The National Trust’s Lytes Cary Manor and estate in Somerset has been designated as one of two exemplary sites in England for the endangered Shrill carder bee.
The other site where the bee is doing well is the RSPB’s Rainham Marshes site in Essex.
The bumblebee is a priority species for conservation in England and Wales following significant declines since the 1950s.
Once widespread across southern England and Welsh lowlands, with localised populations in central and northern England, the species is now nationally scarce with populations restricted to five isolated locations in southern England and south Wales.
Like many of our bumblebees, numbers of this small, straw coloured bumblebee with distinctive black stripes, have suffered due to the huge losses of flower rich habitats since the end of the second world war.

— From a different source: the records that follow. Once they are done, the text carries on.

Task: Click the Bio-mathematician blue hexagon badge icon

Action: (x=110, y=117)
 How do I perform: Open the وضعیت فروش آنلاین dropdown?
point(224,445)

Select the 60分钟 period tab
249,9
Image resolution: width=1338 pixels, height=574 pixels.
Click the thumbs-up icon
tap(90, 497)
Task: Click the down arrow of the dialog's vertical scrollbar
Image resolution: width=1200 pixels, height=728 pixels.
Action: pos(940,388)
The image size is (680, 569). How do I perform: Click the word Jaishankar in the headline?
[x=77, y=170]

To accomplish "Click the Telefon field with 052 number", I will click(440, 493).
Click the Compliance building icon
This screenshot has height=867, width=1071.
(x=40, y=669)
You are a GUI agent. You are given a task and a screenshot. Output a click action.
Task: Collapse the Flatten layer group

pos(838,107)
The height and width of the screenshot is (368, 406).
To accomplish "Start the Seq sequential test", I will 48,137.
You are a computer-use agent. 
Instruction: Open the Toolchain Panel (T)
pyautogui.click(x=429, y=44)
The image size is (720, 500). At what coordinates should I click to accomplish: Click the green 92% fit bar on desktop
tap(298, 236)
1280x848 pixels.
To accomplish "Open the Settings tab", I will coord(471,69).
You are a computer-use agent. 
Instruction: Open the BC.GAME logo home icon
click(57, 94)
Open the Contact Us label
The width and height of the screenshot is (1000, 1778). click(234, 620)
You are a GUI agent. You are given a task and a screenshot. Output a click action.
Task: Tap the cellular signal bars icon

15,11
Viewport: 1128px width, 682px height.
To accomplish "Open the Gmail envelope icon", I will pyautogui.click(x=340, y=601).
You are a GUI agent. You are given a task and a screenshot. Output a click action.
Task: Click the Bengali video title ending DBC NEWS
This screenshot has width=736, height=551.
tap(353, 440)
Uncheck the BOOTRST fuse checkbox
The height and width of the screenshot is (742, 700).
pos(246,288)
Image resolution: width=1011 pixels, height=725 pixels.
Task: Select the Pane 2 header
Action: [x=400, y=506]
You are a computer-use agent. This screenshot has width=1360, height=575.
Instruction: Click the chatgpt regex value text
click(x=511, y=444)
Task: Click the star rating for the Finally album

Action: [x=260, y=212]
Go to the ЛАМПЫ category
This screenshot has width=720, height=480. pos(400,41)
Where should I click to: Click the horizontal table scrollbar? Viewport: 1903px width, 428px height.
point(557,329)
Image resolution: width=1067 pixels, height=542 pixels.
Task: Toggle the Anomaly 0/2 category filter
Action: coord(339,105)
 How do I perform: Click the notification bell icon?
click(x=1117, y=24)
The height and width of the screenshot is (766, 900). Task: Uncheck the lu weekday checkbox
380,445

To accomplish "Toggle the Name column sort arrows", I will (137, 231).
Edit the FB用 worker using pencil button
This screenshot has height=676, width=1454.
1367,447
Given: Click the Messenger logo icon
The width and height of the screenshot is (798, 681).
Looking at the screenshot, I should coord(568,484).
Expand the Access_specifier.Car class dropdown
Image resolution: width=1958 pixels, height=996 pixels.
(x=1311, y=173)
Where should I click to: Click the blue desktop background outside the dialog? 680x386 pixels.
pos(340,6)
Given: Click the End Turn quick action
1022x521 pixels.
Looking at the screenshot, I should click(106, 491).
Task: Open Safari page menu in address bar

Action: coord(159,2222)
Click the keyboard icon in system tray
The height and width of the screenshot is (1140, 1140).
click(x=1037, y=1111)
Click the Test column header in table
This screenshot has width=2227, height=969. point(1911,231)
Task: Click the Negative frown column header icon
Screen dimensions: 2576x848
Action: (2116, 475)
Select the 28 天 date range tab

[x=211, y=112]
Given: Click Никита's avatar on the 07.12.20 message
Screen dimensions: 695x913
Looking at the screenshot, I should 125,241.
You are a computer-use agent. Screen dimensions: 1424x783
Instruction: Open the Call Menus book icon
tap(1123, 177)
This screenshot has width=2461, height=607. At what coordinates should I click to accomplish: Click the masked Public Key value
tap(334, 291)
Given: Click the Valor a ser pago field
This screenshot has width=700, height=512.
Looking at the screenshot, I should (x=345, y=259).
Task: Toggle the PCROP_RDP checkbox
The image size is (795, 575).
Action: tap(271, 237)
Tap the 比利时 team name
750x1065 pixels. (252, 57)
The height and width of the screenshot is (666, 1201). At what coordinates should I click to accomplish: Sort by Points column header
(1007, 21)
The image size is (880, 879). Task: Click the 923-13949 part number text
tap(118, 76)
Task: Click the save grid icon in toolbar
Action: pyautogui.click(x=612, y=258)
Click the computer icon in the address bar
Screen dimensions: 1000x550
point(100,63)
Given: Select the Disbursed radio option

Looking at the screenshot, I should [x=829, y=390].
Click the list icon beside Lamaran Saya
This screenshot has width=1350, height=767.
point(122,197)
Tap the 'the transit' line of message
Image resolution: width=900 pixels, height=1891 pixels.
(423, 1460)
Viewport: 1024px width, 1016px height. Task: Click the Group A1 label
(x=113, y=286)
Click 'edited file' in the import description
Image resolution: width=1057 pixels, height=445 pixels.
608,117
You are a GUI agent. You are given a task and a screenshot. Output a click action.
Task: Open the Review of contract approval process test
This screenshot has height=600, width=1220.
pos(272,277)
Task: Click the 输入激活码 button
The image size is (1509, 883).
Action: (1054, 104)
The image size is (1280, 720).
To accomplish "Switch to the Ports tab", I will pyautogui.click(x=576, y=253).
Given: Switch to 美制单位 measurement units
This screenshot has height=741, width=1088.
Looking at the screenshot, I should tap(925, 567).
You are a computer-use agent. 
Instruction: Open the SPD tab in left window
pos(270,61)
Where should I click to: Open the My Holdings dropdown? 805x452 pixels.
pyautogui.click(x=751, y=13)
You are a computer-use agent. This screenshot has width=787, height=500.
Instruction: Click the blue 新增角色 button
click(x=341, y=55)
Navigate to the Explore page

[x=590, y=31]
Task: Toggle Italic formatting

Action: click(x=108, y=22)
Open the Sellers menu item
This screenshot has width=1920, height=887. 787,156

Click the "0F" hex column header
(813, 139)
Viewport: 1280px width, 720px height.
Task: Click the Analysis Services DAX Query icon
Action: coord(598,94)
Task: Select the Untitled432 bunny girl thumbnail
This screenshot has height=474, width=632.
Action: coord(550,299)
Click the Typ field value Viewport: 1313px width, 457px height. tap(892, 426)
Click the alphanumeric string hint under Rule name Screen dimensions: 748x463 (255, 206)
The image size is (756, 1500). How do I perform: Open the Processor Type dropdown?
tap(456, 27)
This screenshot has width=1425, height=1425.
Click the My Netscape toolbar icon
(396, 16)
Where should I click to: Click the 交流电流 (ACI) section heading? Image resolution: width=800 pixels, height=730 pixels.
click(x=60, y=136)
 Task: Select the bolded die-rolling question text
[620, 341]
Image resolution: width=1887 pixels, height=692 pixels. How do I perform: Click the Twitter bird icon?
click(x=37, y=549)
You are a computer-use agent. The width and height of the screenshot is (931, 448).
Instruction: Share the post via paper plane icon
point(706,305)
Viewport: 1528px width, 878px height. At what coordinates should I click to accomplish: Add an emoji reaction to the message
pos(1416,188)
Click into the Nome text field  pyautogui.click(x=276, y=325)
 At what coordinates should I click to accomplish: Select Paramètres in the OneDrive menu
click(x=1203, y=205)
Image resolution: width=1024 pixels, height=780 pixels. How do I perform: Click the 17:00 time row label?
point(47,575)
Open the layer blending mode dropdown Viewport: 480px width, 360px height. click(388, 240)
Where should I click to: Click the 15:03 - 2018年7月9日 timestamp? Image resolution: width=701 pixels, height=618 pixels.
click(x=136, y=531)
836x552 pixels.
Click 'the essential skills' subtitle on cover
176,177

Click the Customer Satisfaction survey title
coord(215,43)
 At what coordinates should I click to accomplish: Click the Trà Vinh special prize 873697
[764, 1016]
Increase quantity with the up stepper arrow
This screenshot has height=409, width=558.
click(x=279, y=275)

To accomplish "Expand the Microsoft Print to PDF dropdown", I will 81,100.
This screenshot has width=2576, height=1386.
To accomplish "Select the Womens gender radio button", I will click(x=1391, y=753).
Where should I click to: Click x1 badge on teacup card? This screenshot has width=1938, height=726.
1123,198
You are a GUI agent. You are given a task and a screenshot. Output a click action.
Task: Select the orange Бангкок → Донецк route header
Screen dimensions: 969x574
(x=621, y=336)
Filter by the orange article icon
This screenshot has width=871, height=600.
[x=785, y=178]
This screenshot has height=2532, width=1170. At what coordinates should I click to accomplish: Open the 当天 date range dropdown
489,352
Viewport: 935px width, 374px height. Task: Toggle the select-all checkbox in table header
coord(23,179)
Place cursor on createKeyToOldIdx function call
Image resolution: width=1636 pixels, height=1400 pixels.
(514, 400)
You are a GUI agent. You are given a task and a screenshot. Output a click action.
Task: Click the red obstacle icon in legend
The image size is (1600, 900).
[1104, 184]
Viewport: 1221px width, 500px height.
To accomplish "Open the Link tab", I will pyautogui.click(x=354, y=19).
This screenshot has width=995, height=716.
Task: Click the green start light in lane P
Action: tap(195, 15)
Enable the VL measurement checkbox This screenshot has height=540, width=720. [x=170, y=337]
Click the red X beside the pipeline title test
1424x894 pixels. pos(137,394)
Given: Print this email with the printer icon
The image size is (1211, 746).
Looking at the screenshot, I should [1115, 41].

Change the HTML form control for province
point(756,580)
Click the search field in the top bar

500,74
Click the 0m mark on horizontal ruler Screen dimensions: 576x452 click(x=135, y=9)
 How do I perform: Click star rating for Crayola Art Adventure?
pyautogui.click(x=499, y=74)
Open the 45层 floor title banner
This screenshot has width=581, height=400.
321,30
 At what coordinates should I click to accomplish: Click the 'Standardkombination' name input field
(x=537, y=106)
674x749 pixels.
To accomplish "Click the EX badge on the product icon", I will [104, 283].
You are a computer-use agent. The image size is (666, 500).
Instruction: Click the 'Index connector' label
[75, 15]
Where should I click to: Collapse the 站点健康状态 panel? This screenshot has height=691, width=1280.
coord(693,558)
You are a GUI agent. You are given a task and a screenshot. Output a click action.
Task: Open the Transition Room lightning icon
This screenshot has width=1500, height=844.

The award, by the Bumblebee Conservation Trust and Buglife, recognises almost a decade of work from National Trust volunteers, staff and farm tenants at the 146 hectare (361 acre) mixed farming estate.
Named after its high pitched buzz, the charismatic Shrill carder bee is part of our natural heritage and along with other species provides crucial pollination for crops that were conservatively valued at £430M by the UK National Ecosystem Assessment.
Sinead Lynch, Conservation Manager at the Bumblebee Conservation Trust, said: “With the National Trust being one of the largest landowners of flower-rich grasslands, its involvement is crucial for the conservation and recovery of the species."